O advogado Gustavo Bassini Schwartz entrou com pedido de abertura de sindicância na Justiça Federal pelo suposto vazamento de peças da ação ordinária em que pede a apuração de irregularidades nas eleições da subseção de Vila Velha da Ordem dos Advogados do Brasil no Estado (OAB-ES). Na peça endereçada ao diretor de Seção Judiciário da Capital, o causídico alega que um advogado teve acessos aos autos do caso – que se encontram sob sigilo de Justiça – uma semana antes dele, o autor da ação.
Logo após a publicação da reportagem em Século Diário, o advogado Gustavo Bassini entrou em contato com a redação para informar sobre o pedido de investigação pela quebra de sigilo no sistema Apolo, que realiza a tramitação processual no âmbito da Justiça Federal. Na peça, ele solicita que os fatos sejam apurados para resguardar o autor da ação e a credibilidade da Justiça Federal, na qual diz “confiar plenamente”.

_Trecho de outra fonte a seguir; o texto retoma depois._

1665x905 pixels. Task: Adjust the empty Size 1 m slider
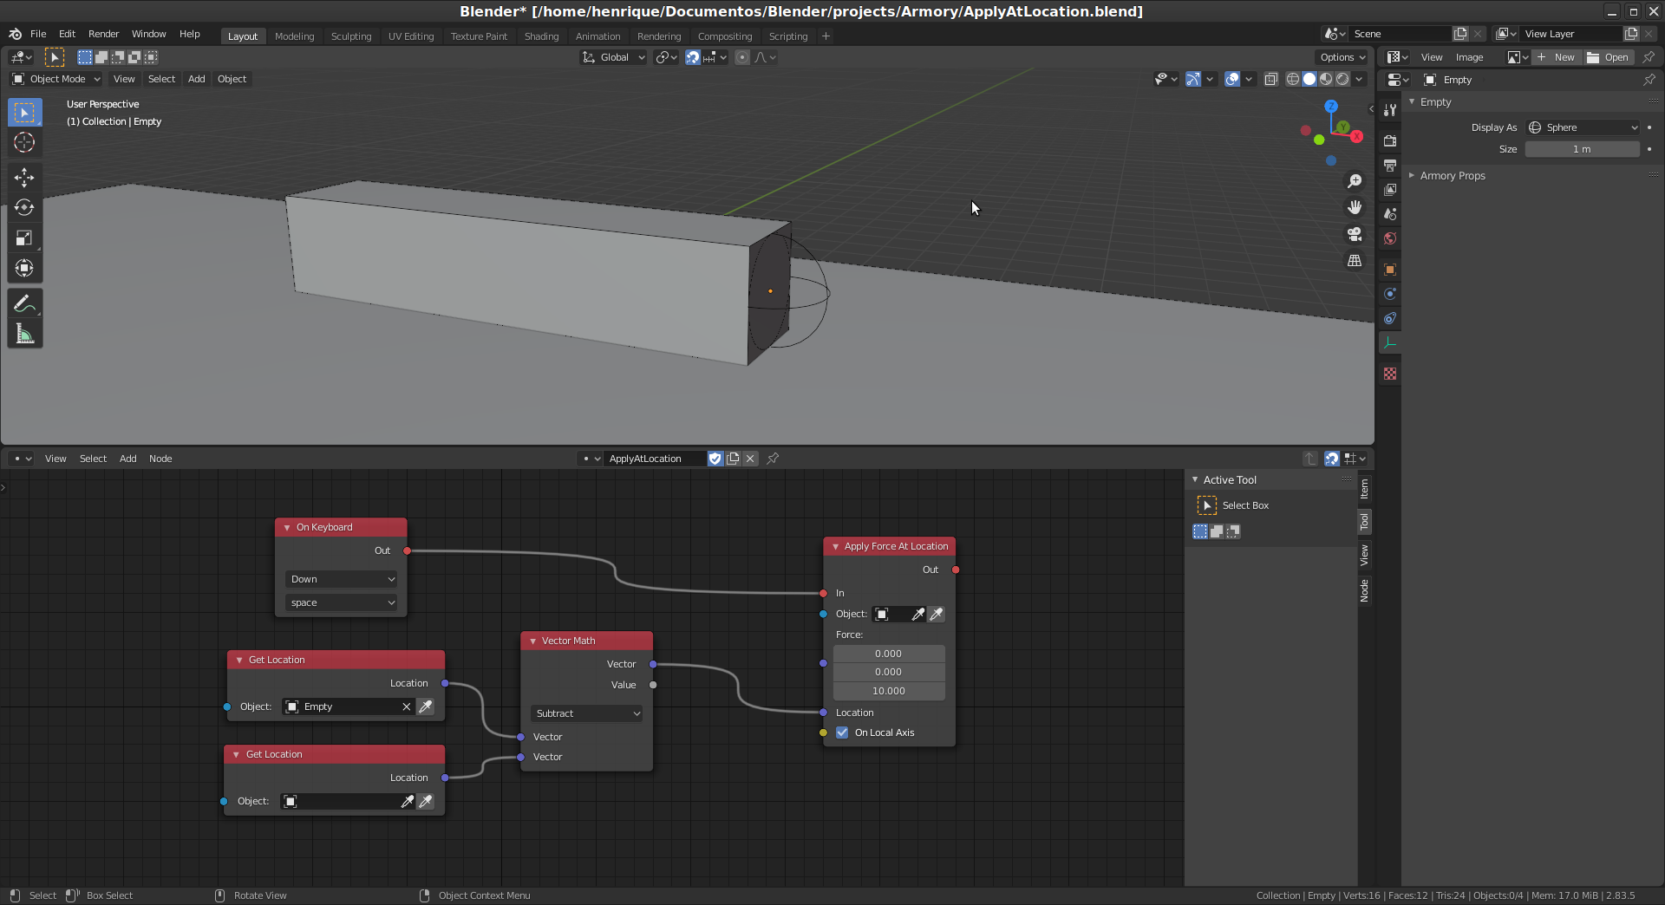point(1582,149)
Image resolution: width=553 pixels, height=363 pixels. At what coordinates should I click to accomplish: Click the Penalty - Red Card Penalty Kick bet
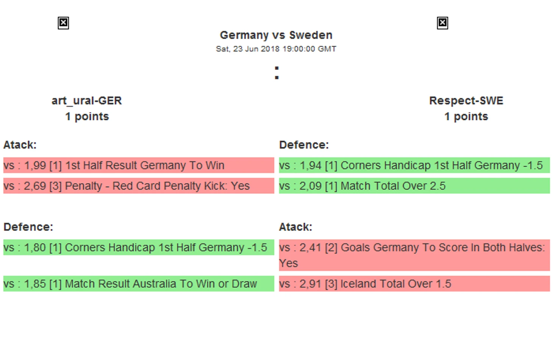(x=138, y=186)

O advogado afirma que durante o ingresso da ação fez a solicitação de sigilo para evitar a visualização por terceiros dos autos sob justificativa de que o vazamento poderia frustrar a eficácia dos pedidos liminares, entre eles, da busca e apreensão dos documentos relacionados às eleições – solicitação que foi atendida e culminou na realização do recolhimento da ata e das cédulas de votação na sede da seccional capixaba da Ordem.
No pedido de abertura de sindicância, o advogado juntou cópias das telas do acompanhamento processual da ação, onde consta o nome do outro advogado – que não será identificado pela reportagem – que teria consultado todas as peças relacionadas ao processo. O acesso teria ocorrido no final da tarde do dia 11 de abril, sendo que o pedido do advogado Gustavo Bassini para acessar as peças só foi deferido no dia 15 daquele mês – a primeira consulta foi registrada apenas no dia 18 seguinte.
De acordo com uma certidão emitida por funcionário da 3ª Vara Federal, o acesso aos autos do processo só estaria liberado para o diretor da Vara e o juiz federal responsável pelo caso. Para o advogado Gustavo Bassini, a visualização do processo pelo outro advogado seria impossível, já que até mesmo ele não teria acesso aos autos. “Imperioso que os fatos narrados sejam apurados detalhadamente e os responsáveis identificados e punidos”, sugere.
Gustavo Bassini esclareceu que o pedido não faz parte dos autos, por isso não está sob sigilo de Justiça, como ocorre com a ação principal.
Eleição sob judice
No último dia 30, o juiz federal Roberto Gil Leal Faria determinou a realização de uma busca e apreensão na sede da Ordem para o recolhimento de documentos, como as cédulas de votação e ata da eleição realizada em novembro do ano passado, bem como a oitiva dos membros da Comissão Eleitoral da entidade. A Justiça apura as suspeitas de irregularidades na contagem de votos e na prática de “boca de urna” durante o pleito.
Procurada pela reportagem, a OAB-ES se manifestou em nota, enviada por sua assessoria de comunicação. No texto, a entidade alega que “não houve erro de apuração dos votos na subseção de Vila Velha”, cujos resultados foram apresentados aos candidatos. A OAB-ES alega que ainda não foi citada da decisão, mas vai apresentar sua defesa no decorrer da instrução do processo.